Never seen one before. Is this the same company?
https://bmxmuseum.com/bikes/rr/


----------



## Lars Cohn (Jun 20, 2018)




----------



## Lars Cohn (Jun 20, 2018)

Probably a Japanese brand


----------



## bairdco (Jun 21, 2018)

I googled "bicrosser" and got nothing but transexual porn.


----------



## mrg (Sep 2, 2018)

Any info, it's time to sell it!


----------



## mrg (Mar 20, 2019)

Kick this back up again after a few months?


----------



## mrg (Apr 3, 2019)

UP^


----------



## Bikerider007 (Apr 5, 2019)

Maybe R&R made it as a moto type bike but the rear derailleur is early to mid 70s. And it looks MTB.


----------



## Jeffer (Aug 7, 2019)

I have one its yellow I got at auction. I can't find no info on it thoufht about restoring it


----------



## BigJosh (Aug 26, 2019)

Was searching for pics of this bike...
I had a yellow one in NorCal in late 1976 early 1977. My Dad did a lot of business in Japan at the time and had one sent over in a container with other items.
I was 7 at the time, it was awesome...it loved to jump stuff. Pretty sure it fit OK, I was average size kid. I don't remember mine having a rear rack...I would have surely had my buddies riding on back. Looked in photo albums for pic of bike and I and could not find any...


----------



## mrg (Aug 31, 2019)

Jeffer said:


> I have one its yellow I got at auction. I can't find no info on it thoufht about restoring it
> 
> View attachment 1043050



Any progress or info yet, hope you didn't "restore" to much OG paint there, just bring it back as close to original as you can.


----------



## Phil_bicro (Sep 19, 2019)

Looks like a Japanese brand
https://www.webstagramsite.com/media/Bykk1snnggQ


----------



## BigJosh (Sep 24, 2019)

Phil_bicro said:


> Looks like a Japanese brand
> https://www.webstagramsite.com/media/Bykk1snnggQ



Absolutely it was.


----------



## West is the Best (Nov 28, 2019)

Do you still have this bike? i would like to buy it.

Happy Thanksgiving.


----------



## mrg (Dec 1, 2019)

Yes I still have it and I'm still looking for info, anybody before it goes in the for sale section?


----------



## Wesley (Dec 29, 2019)

mrg said:


> Yes I still have it and I'm still looking for info, anybody before it goes in the for sale section?

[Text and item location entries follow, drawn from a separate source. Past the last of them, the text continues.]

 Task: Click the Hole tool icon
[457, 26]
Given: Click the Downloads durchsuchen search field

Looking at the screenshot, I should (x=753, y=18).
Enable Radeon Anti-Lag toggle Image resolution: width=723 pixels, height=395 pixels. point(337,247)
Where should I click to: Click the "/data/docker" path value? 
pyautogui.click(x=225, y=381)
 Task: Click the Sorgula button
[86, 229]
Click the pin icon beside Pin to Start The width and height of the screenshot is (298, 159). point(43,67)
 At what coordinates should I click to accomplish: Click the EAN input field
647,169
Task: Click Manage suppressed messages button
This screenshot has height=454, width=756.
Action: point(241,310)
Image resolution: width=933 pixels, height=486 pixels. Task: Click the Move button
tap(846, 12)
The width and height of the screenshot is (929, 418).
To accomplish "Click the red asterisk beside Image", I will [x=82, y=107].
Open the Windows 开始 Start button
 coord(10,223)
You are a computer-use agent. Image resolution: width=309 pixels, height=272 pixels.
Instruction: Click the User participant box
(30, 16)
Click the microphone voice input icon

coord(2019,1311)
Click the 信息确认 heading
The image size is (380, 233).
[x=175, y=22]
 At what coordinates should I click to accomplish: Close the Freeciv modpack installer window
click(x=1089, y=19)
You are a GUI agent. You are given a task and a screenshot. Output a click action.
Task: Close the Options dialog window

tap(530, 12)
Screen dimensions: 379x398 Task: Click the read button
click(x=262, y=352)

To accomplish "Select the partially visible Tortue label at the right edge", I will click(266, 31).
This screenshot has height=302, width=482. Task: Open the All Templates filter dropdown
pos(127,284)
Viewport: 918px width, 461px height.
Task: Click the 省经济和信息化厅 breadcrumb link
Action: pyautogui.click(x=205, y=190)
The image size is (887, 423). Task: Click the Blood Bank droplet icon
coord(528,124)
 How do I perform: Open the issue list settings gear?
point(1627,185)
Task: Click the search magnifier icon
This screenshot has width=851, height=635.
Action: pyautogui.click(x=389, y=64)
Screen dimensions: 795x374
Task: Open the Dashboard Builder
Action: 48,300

Hello There!!  I've been looking for one of these for years! I had an orange one in the 70's! I saved my money, and my dad picked it up for $75 at a Stinker Station gas station. There was only one other person in our town that had one. Mine got destroyed while I was gone in the Navy. Last bike I ever bought! Built very stout but was too heavy to race. Great bike!! Glad I finally got to see one again. Thought maybe I had lost my mind or something.


----------



## mrg (Dec 29, 2019)

Never heard of a Stinker station, is that a Idaho thing?, It's now in the for sale section.


----------



## Chrisinoregon (Apr 7, 2021)

I'm not sure where to find parts to restore it. It is supposed to have a front mud guard or fender. It's also supposed to have a rear fender held in place by a chrome rack that attaches to the bike where the top of the shocks mount. Just like Big Josh, I had one of these in Modesto, Ca in about '77. Three speeds with drum brakes, a Rea swing arm and shocks. They were marketed through R&R through local bike shops. They kinda came and went pretty quickly. Mine was orange. Lots of great memories on that bike.


----------